» **Work instructions**
Tally up the lines below containing the string "agent", then write the number alone.

» **Data to use**

>>>>

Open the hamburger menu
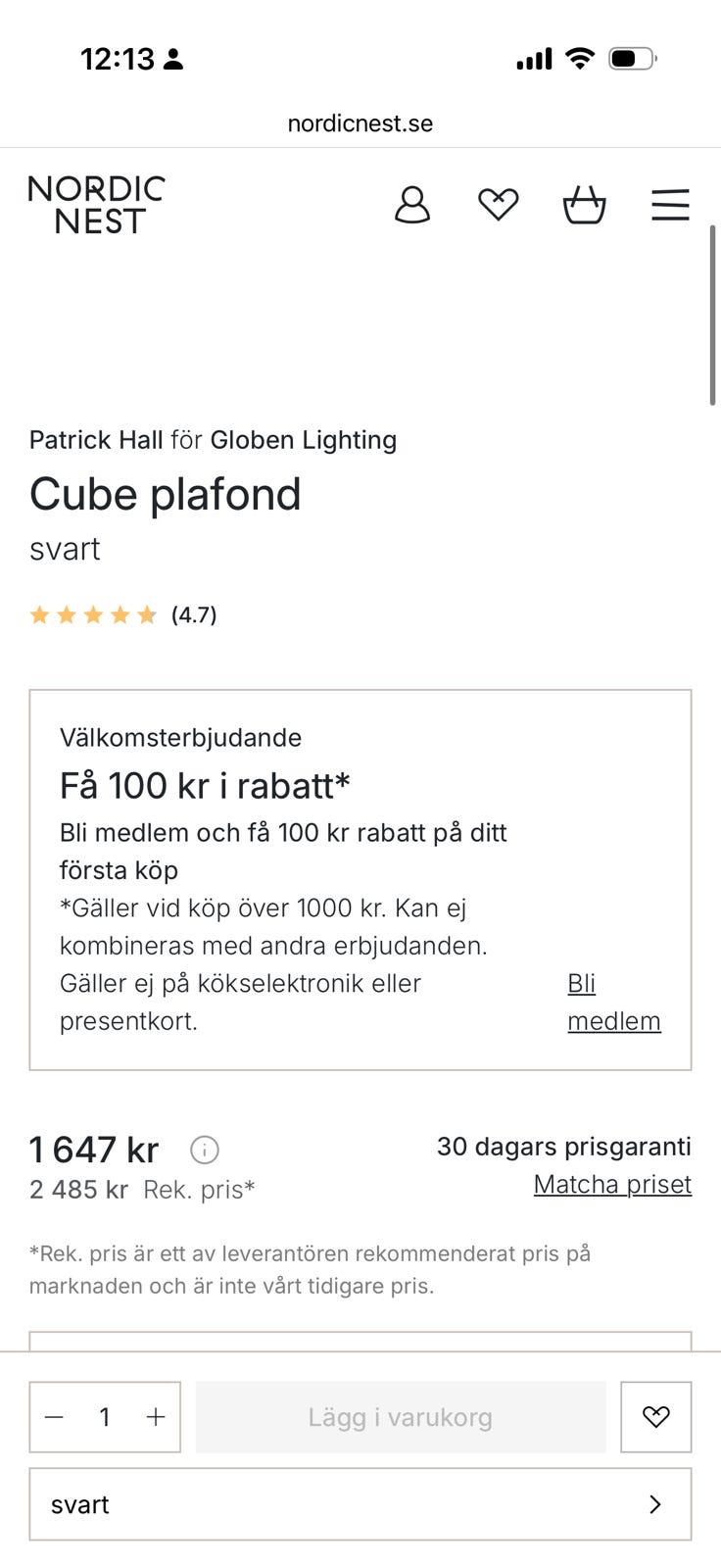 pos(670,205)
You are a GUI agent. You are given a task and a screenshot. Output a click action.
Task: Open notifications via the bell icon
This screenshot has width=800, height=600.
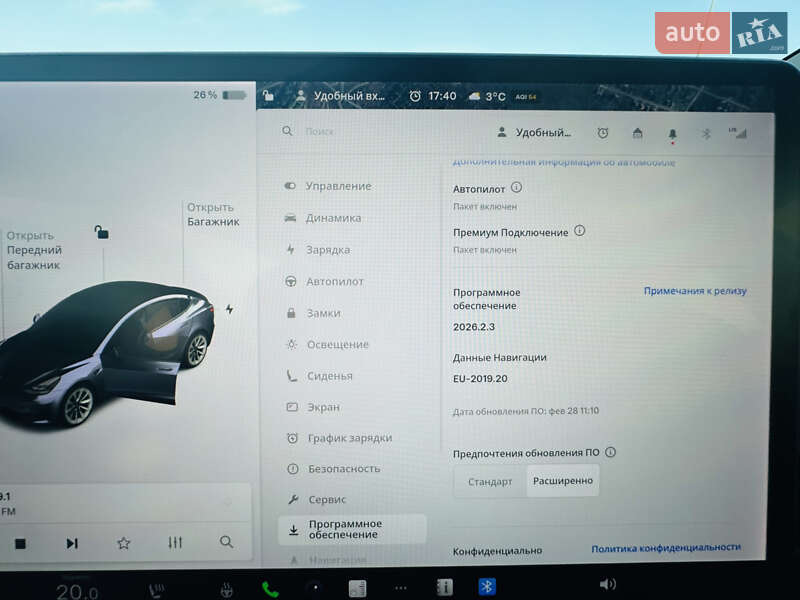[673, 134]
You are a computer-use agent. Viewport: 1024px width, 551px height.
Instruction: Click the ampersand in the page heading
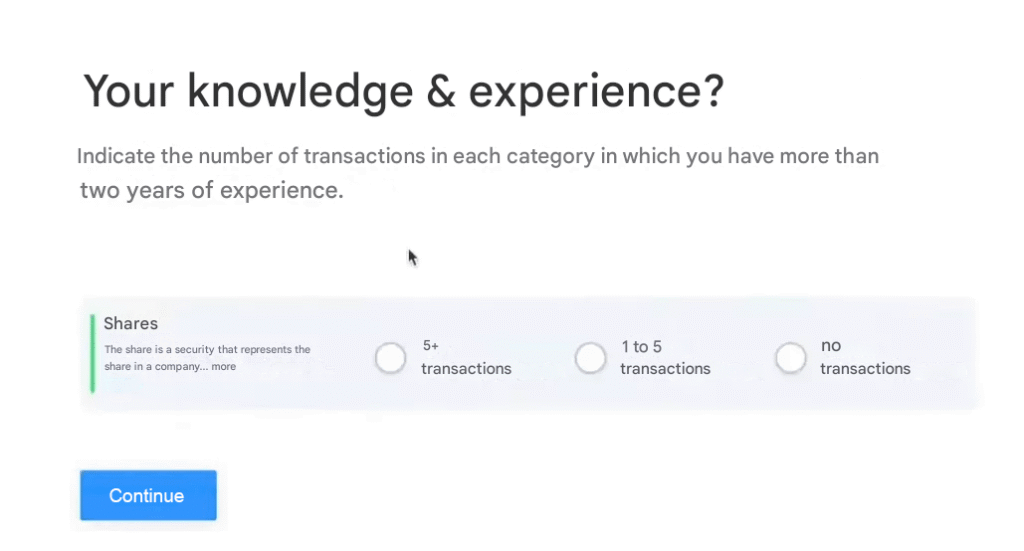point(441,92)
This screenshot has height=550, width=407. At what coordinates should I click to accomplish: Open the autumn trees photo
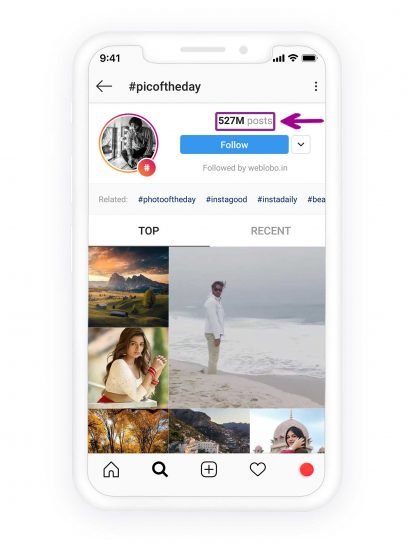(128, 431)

<<<<

» **Response below**
2